BEGIN

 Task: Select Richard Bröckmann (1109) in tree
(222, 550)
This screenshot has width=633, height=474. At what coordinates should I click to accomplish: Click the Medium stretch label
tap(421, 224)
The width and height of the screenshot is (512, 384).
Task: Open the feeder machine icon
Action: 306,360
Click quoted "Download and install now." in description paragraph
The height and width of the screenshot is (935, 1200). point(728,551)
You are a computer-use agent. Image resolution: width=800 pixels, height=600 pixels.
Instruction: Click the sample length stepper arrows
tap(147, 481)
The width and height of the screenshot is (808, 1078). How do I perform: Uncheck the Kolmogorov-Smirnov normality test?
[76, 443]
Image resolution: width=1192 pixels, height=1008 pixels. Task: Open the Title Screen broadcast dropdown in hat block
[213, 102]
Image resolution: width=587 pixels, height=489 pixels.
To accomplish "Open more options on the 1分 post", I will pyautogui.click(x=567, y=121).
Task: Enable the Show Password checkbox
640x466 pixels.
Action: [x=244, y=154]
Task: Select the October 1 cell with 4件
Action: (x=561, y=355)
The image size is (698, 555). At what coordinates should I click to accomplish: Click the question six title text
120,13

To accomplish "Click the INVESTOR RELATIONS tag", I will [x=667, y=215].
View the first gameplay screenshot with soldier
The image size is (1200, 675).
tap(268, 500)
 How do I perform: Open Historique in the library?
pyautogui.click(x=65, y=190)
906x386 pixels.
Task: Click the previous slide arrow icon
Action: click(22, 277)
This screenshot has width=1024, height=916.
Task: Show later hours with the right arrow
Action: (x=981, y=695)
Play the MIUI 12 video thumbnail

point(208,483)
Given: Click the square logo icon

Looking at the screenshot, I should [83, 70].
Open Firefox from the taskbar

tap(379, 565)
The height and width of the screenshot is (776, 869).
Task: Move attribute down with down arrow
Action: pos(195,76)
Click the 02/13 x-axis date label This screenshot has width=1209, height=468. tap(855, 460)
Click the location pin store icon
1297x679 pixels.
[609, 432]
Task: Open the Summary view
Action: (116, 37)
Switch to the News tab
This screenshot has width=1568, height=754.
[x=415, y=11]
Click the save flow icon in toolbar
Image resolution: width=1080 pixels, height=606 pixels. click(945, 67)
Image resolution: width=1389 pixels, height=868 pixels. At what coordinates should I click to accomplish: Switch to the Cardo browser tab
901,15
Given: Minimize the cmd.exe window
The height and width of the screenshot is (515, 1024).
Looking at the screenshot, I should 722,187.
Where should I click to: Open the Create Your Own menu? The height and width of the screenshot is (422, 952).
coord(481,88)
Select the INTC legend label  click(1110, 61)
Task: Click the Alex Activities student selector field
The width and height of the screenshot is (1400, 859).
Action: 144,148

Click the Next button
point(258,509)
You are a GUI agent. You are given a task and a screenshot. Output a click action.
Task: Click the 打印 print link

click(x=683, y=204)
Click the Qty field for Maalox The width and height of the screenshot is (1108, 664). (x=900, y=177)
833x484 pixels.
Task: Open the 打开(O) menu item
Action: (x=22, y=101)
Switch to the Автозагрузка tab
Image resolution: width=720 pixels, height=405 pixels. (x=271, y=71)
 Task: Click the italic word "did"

END

Your job is to output all of the material exactly.

▶ **Your response**:
 Task: Select Richard Bröckmann (1109) in tree
(222, 550)
This screenshot has width=633, height=474. At what coordinates should I click to accomplish: Click the Medium stretch label
tap(421, 224)
The width and height of the screenshot is (512, 384).
Task: Open the feeder machine icon
Action: 306,360
Click quoted "Download and install now." in description paragraph
The height and width of the screenshot is (935, 1200). point(728,551)
You are a computer-use agent. Image resolution: width=800 pixels, height=600 pixels.
Instruction: Click the sample length stepper arrows
tap(147, 481)
The width and height of the screenshot is (808, 1078). How do I perform: Uncheck the Kolmogorov-Smirnov normality test?
[76, 443]
Image resolution: width=1192 pixels, height=1008 pixels. Task: Open the Title Screen broadcast dropdown in hat block
[213, 102]
Image resolution: width=587 pixels, height=489 pixels.
To accomplish "Open more options on the 1分 post", I will pyautogui.click(x=567, y=121).
Task: Enable the Show Password checkbox
640x466 pixels.
Action: [x=244, y=154]
Task: Select the October 1 cell with 4件
Action: (x=561, y=355)
The image size is (698, 555). At what coordinates should I click to accomplish: Click the question six title text
120,13

To accomplish "Click the INVESTOR RELATIONS tag", I will [x=667, y=215].
View the first gameplay screenshot with soldier
The image size is (1200, 675).
tap(268, 500)
 How do I perform: Open Historique in the library?
pyautogui.click(x=65, y=190)
906x386 pixels.
Task: Click the previous slide arrow icon
Action: click(22, 277)
This screenshot has width=1024, height=916.
Task: Show later hours with the right arrow
Action: (x=981, y=695)
Play the MIUI 12 video thumbnail

point(208,483)
Given: Click the square logo icon

Looking at the screenshot, I should [83, 70].
Open Firefox from the taskbar

tap(379, 565)
The height and width of the screenshot is (776, 869).
Task: Move attribute down with down arrow
Action: pos(195,76)
Click the 02/13 x-axis date label This screenshot has width=1209, height=468. tap(855, 460)
Click the location pin store icon
1297x679 pixels.
[609, 432]
Task: Open the Summary view
Action: (116, 37)
Switch to the News tab
This screenshot has width=1568, height=754.
[x=415, y=11]
Click the save flow icon in toolbar
Image resolution: width=1080 pixels, height=606 pixels. click(945, 67)
Image resolution: width=1389 pixels, height=868 pixels. At what coordinates should I click to accomplish: Switch to the Cardo browser tab
901,15
Given: Minimize the cmd.exe window
The height and width of the screenshot is (515, 1024).
Looking at the screenshot, I should 722,187.
Where should I click to: Open the Create Your Own menu? The height and width of the screenshot is (422, 952).
coord(481,88)
Select the INTC legend label  click(1110, 61)
Task: Click the Alex Activities student selector field
The width and height of the screenshot is (1400, 859).
Action: 144,148

Click the Next button
point(258,509)
You are a GUI agent. You are given a task and a screenshot. Output a click action.
Task: Click the 打印 print link

click(x=683, y=204)
Click the Qty field for Maalox The width and height of the screenshot is (1108, 664). (x=900, y=177)
833x484 pixels.
Task: Open the 打开(O) menu item
Action: (x=22, y=101)
Switch to the Автозагрузка tab
Image resolution: width=720 pixels, height=405 pixels. (x=271, y=71)
 Task: Click the italic word "did"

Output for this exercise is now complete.